* [The request]
Turn the lines below into a numbered list, skipping any blank lines and leaving out the pictures.
----------------------------------------
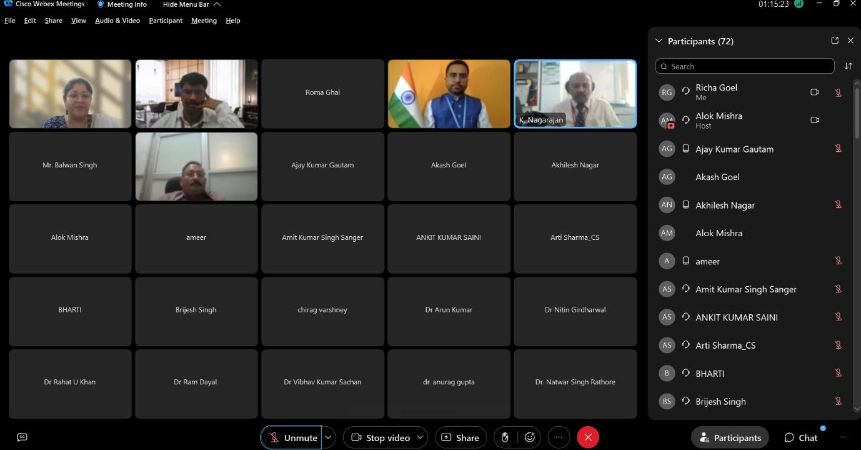Image resolution: width=861 pixels, height=450 pixels.
Task: Click the participant Search field
Action: pos(745,66)
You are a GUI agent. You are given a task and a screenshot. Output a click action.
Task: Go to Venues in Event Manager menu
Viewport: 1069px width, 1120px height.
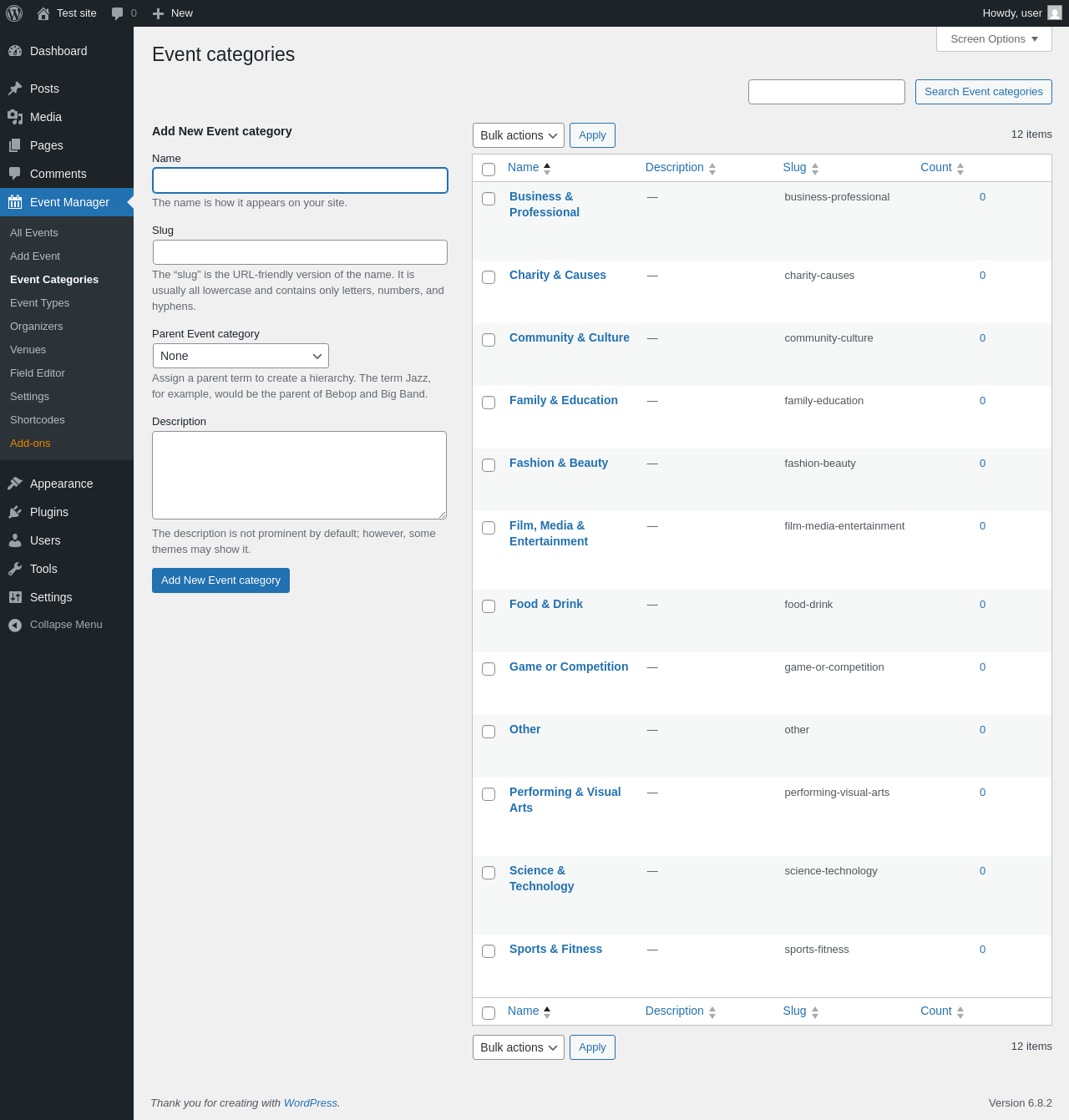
----------------------------------------
* [Final answer]
1. Image resolution: width=861 pixels, height=450 pixels.
2. Task: Click the participant Search field
3. Action: pos(745,66)
4. You are a GUI agent. You are given a task and a screenshot. Output a click action.
5. Task: Go to Venues in Event Manager menu
6. Viewport: 1069px width, 1120px height.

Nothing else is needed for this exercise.